El comisario esbozó una mueca. Tenía la impresión de que se había quedado dormida delante del televisor y no podría aportar nuevos datos sobre lo ocurrido esa noche. Era más que dudoso que hubiera oído regresar a Anna Kiehl. Unas bolsas esponjosas colgaban bajo sus ojos; al sentir la mirada del policía, se ajustó mejor la bata.

—Necesitamos una declaración completa y me temo que tendré que pedirle su colaboración para identificarla —le anunció.

La mujer se quedó paralizada por la sorpresa, como si de pronto una película de suspense acabara de meterse en su salón.

—¿Identificarla?

Saboreó cada palabra.

—Sí, preferiríamos no ponernos en contacto con sus padres sin estar completamente seguros y hay bastantes detalles que me gustaría conocer más a fondo, por ejemplo la ruta que seguía, sus hábitos, etcétera. El inspector Taudrup puede acercarla a comisaría.

—Parece muy convencido de que es ella —dijo—, pero podría tratarse de otra persona. Puede que sólo haya salido a comprar el pan. A lo mejor se ha encontrado con algún conocido y está ahí… No me cabe en la cabeza que…

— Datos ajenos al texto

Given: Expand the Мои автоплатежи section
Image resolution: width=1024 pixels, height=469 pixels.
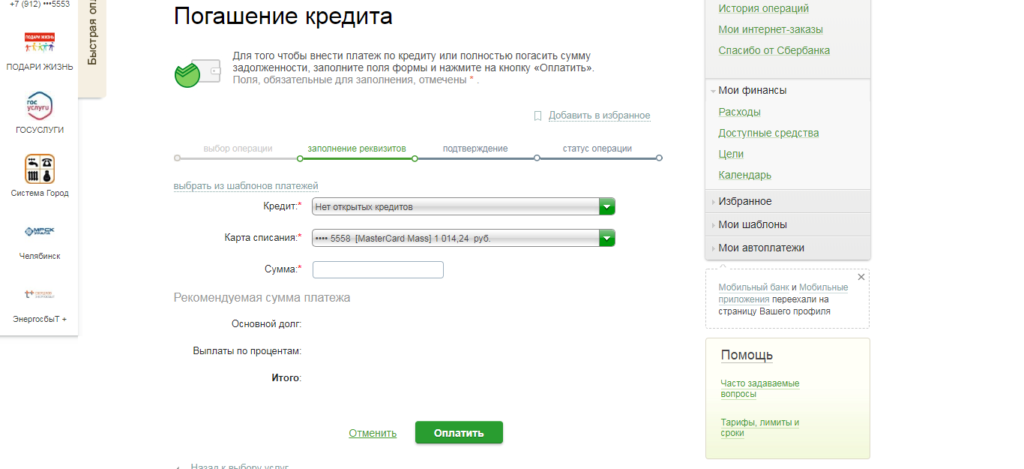Looking at the screenshot, I should coord(760,247).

Trokic volvió a ver con claridad aquellos extraños ojos.

—Tiene un ojo azul y otro marrón, ¿verdad?

A la señora Skousen se le hizo un nudo en la garganta.

Al volver al dormitorio del niño, se encontró con su compañero sentado en la cama. Junto a él había un chavalín rubio con la mirada perdida en el techo y todos los músculos completamente agarrotados. Trokic tragó saliva al verlo. Era muy pequeño y de aspecto desvalido, y tenía los rasgos de su madre.

—He pedido que manden un médico —dijo Jasper en voz baja—. Creo que ha entrado en estado de shock.